Auditing Servers

You'll need to enable auditing for successful object access events on the servers on which the folders reside, and you'll need to enable auditing on the folders you want to monitor. To enable auditing for inventory network computers, you can either use an existing Group Policy Object (GPO) that's applied to your file servers or, if you don't already control auditing through Group Policy, you can enable it in each server's Local Computer Policy. Either way, set the Audit object access policy under Local Computer Policy\Computer Configuration\Windows Settings\Security Settings\Local Policies\Audit Policy (in Group Policy Editor-GPE) to a Security Setting of Success.

How To Audit a Folder

To enable auditing on a folder, open the folder's properties dialog box, select the Security tab, click Advanced, and select the Auditing tab of the Advanced Security Settings window.

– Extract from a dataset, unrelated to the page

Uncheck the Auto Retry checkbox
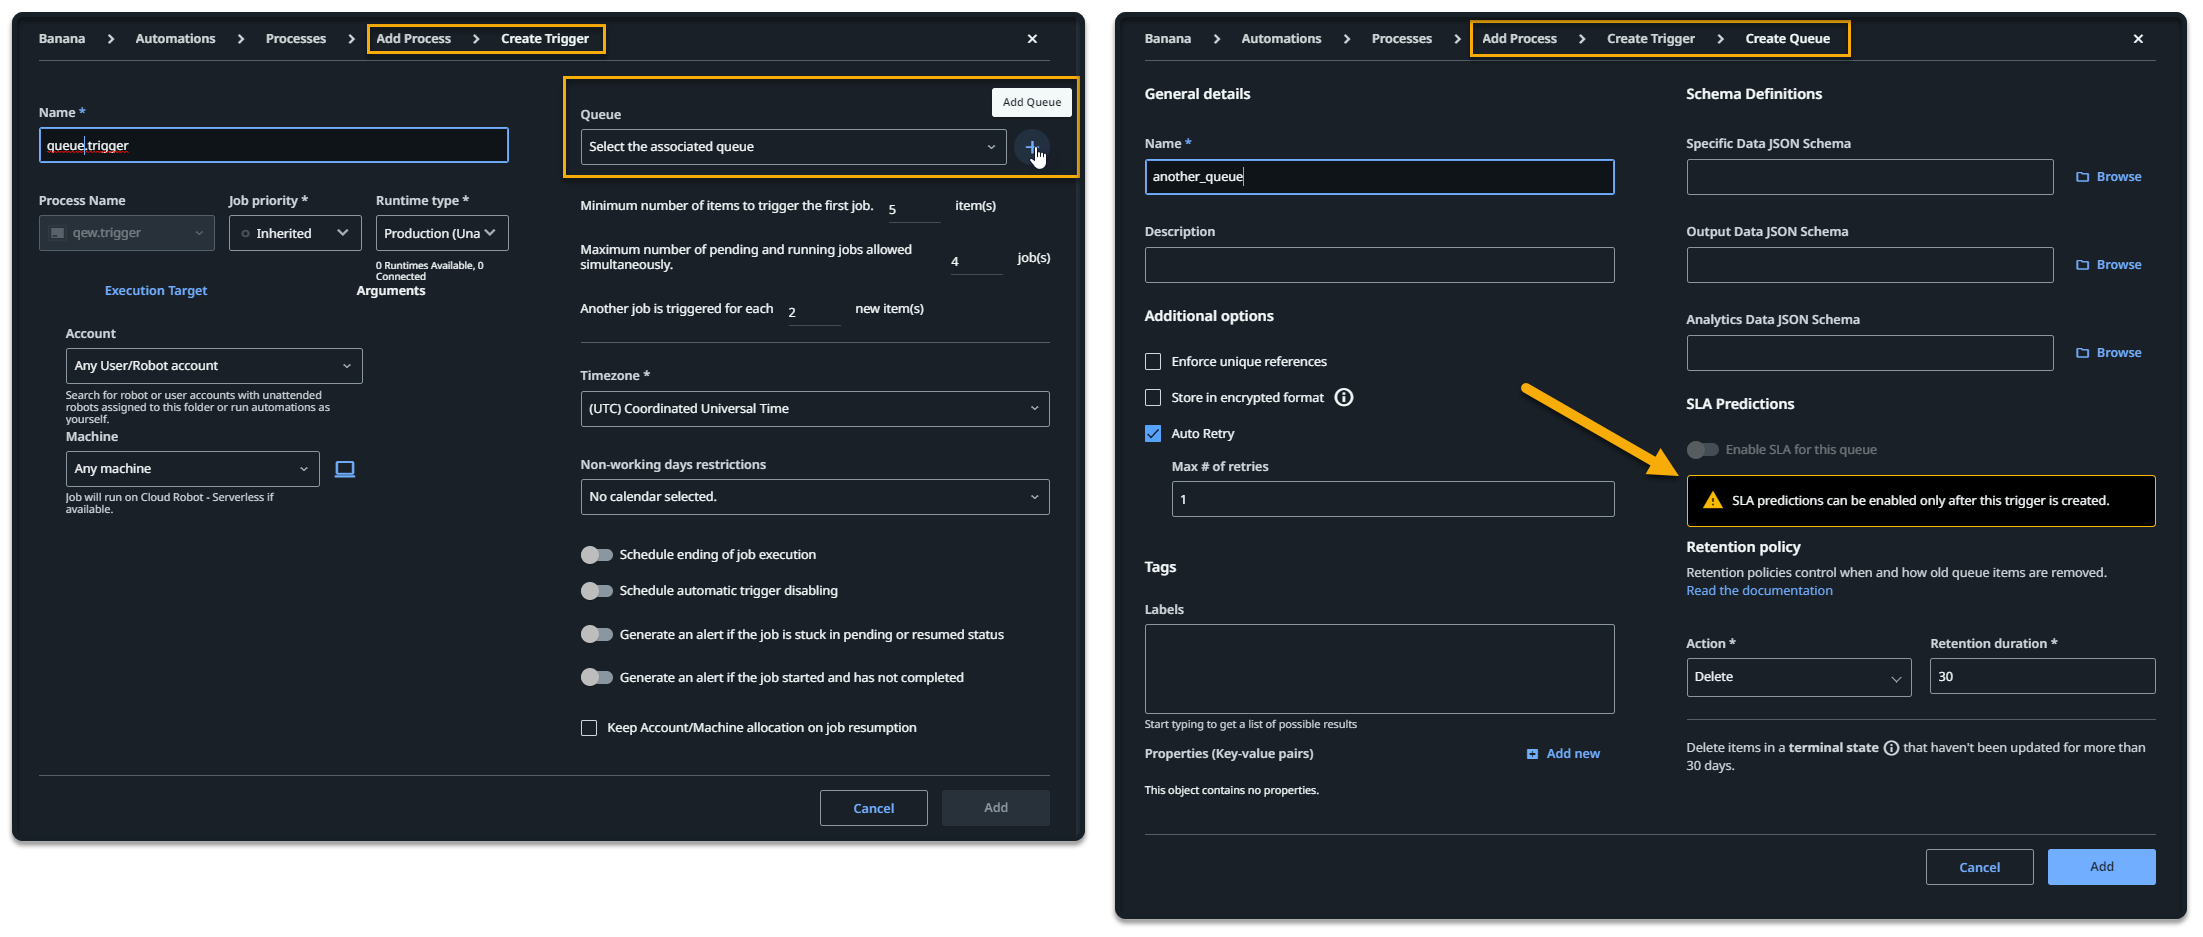Image resolution: width=2203 pixels, height=937 pixels. pyautogui.click(x=1152, y=433)
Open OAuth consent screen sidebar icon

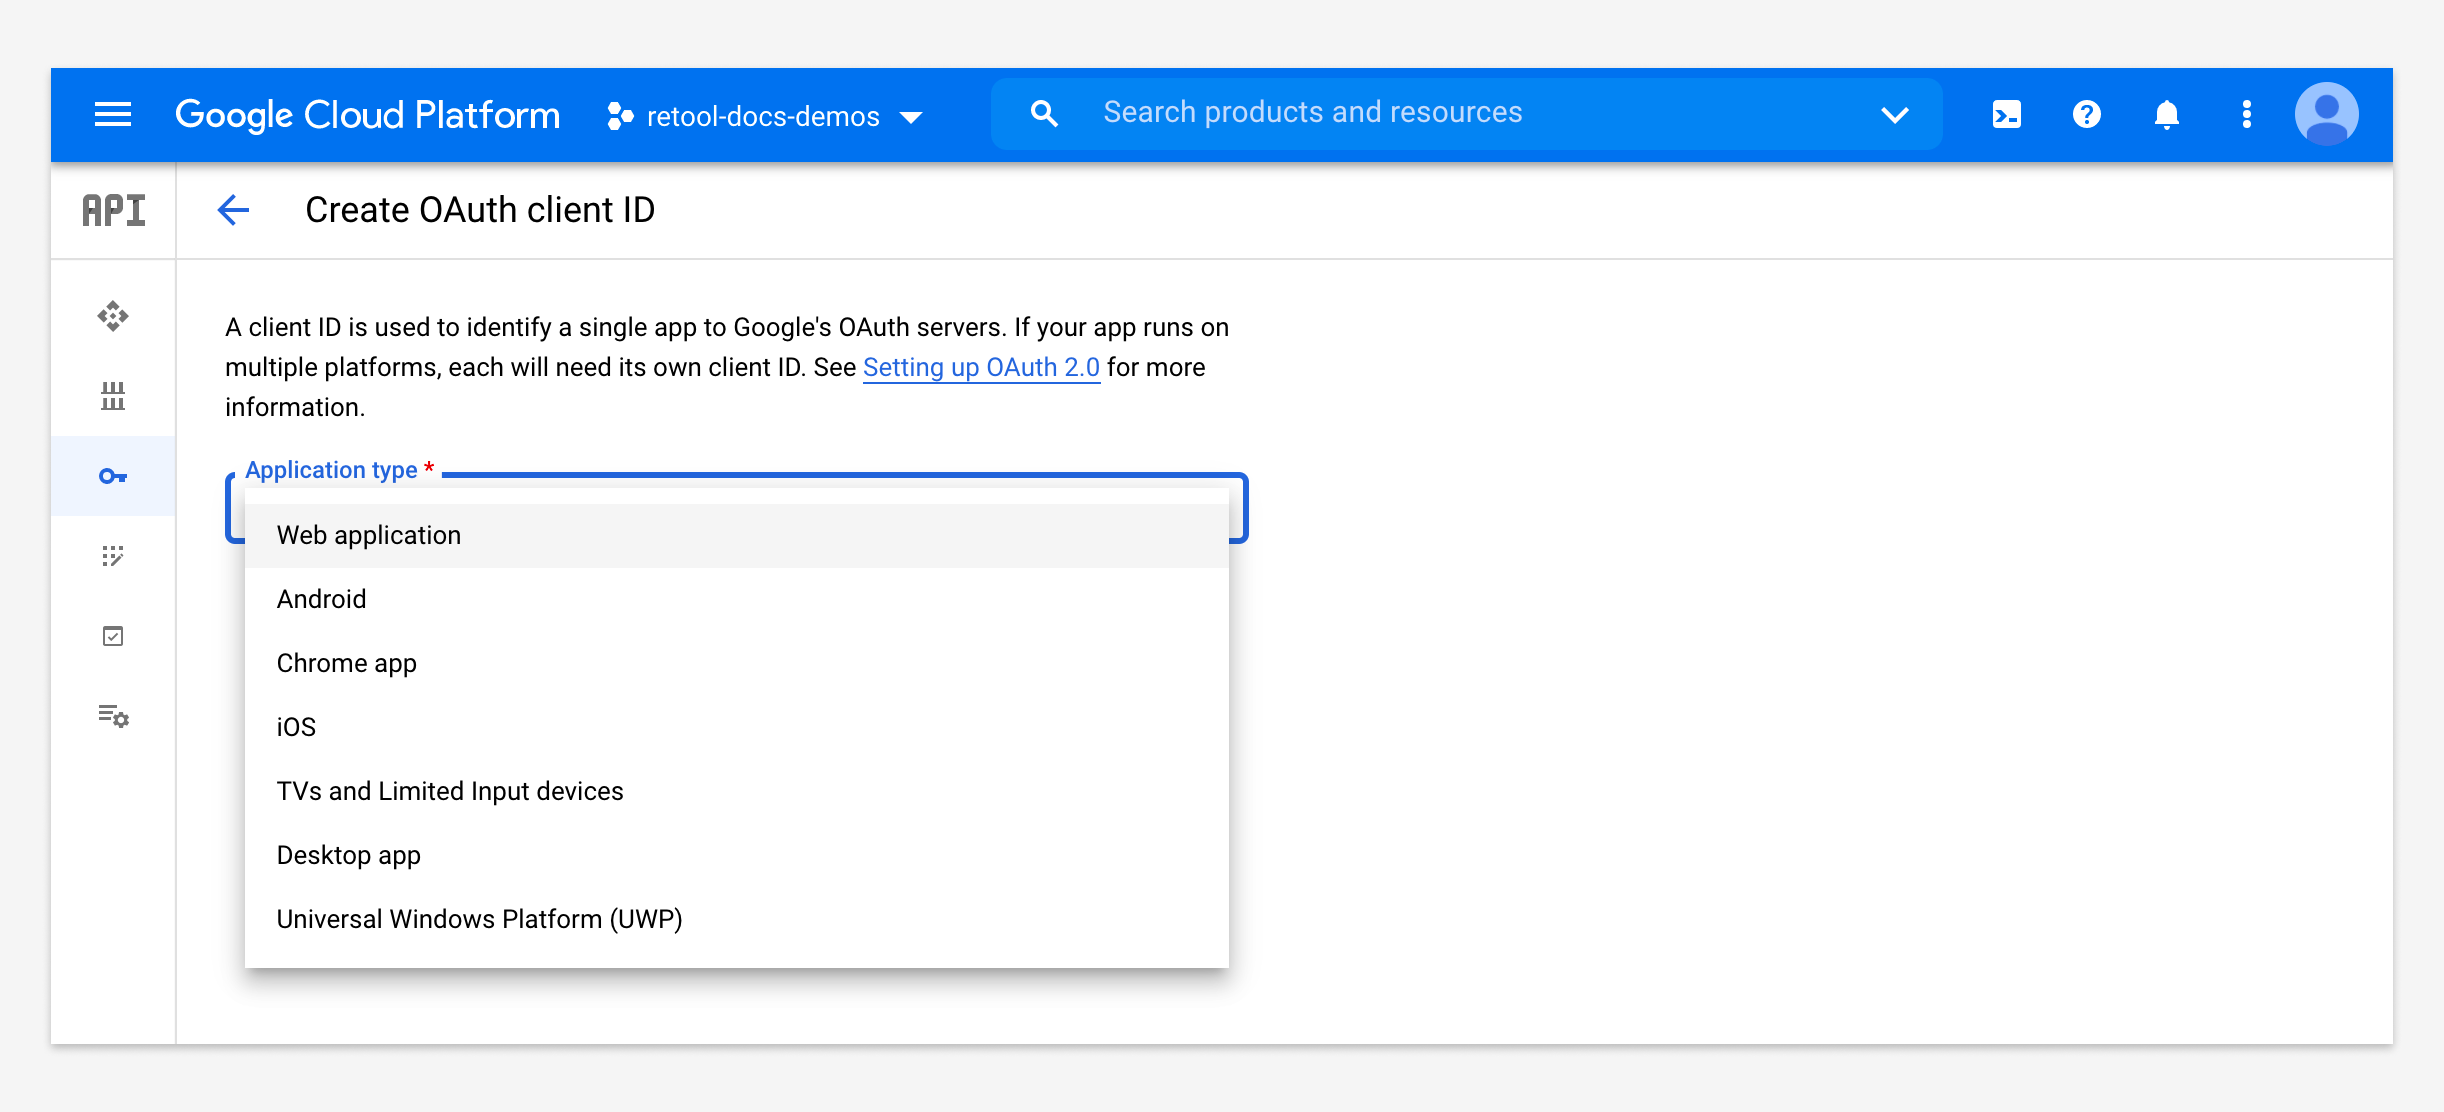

Be careful which permissions you enable for auditing because you can easily fill up your log with access events. In your case, you want to monitor only for successful uses of the permission that lets a user change an object's ACL-the Change permissions permission. Figure 1 shows that I've enabled auditing of network inventory utility on the DeptFiles folder. I've also specified Everyone as the name of the audit entry because I want to audit everyone.

How To Audit a Folder

To enable auditing on a folder, open the folder's properties dialog box, select the Security tab, click Advanced, and select the Auditing tab of the Advanced Security Settings window. Be careful which permissions you enable for auditing because you can easily fill up your log with access events. In your case, you want to monitor only for successful uses of the permission that lets a user change an object's ACL-the Change permissions permission. Figure 1 shows that I've enabled auditing of network inventory script on the DeptFiles folder. I've also specified Everyone as the name of the audit entry because I want to audit everyone.

Important Event IDs under Windows Server 2003

If your server is running Windows Server 2003, you'll also see event ID 567 (Object Access Attempt) in between event IDs 560 and 562. Event ID 567 is part of Windows 2003's new operation-based auditing. network inventory audit software lets you identify permissions that a user actually exercises as opposed to permissions that a user has but doesn't use. For instance, a program might open a file for read and write access (triggering an event ID 560 that shows both read and write access) but never actually write any data to the file. Windows 2003 logs event ID 567 the first time an application actually uses each permission while the file is open. A permission change operation is atomic (i.e., the object isn't opened for delete and then deleted-it's just deleted), so there's no need to look for event ID 567-it should always be there.

Mobile Users Security

I'm going to assume that you've already chosen your hardware, so I'll focus on the most crucial factors in establishing reasonable network safety: securing mobile users, staying aware of potential security flaws, and managing usernames and passwords. First, mobile users are a major source of potential security problems. Be certain that all mobile systems are running personal firewalls to protect against viruses and worms. Also, define security policies that apply to all mobile users and make sure that the users are aware of these policies. I suggest you read the Web-exclusive article open source network inventory, and apply this information to mobile users and their systems.